EXTRACTED MATERIAL ▸
-------------------------

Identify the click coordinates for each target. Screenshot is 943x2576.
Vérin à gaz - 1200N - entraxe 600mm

-------------------------

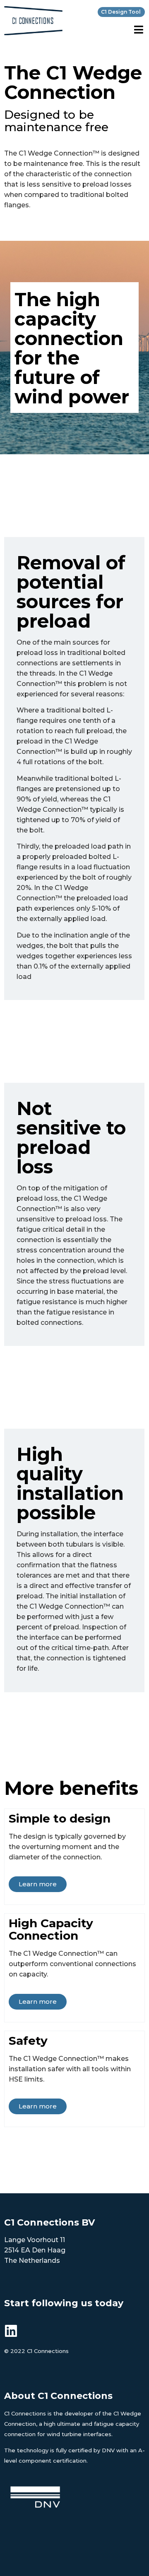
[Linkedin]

-------------------------

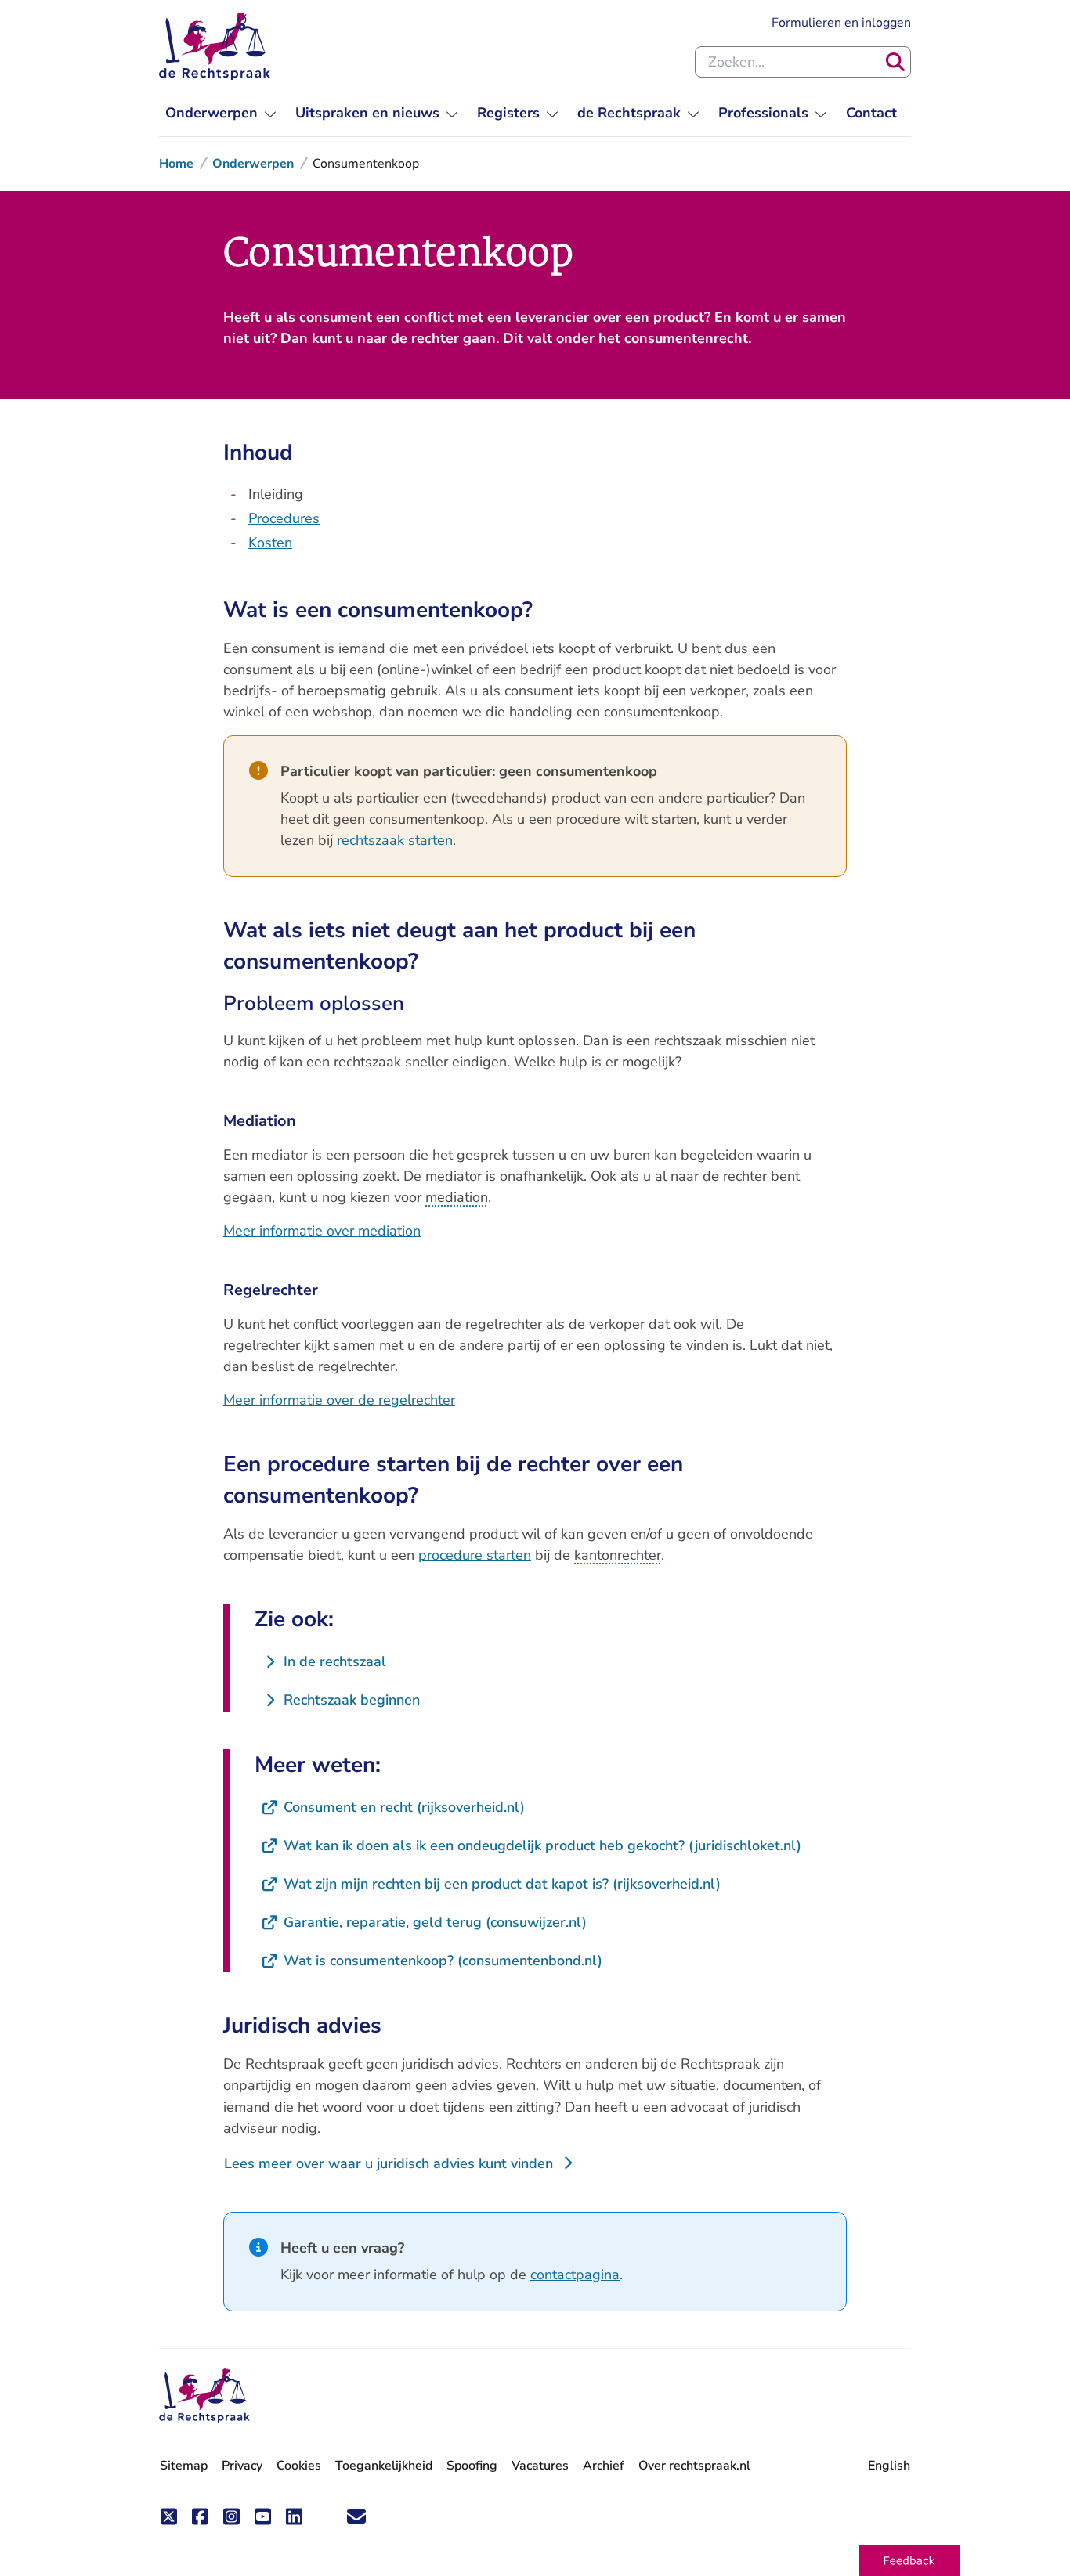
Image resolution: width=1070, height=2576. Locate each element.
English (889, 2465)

-------------------------

TASK ▸ Write down exactly the span of lines above from the one containing "Identify the click" to the one containing "Vérin à gaz - 1200N - entraxe 600mm", both ends included.

WRITTEN RESPONSE ▸
Identify the click coordinates for each target. Screenshot is 943x2576.
Vérin à gaz - 1200N - entraxe 600mm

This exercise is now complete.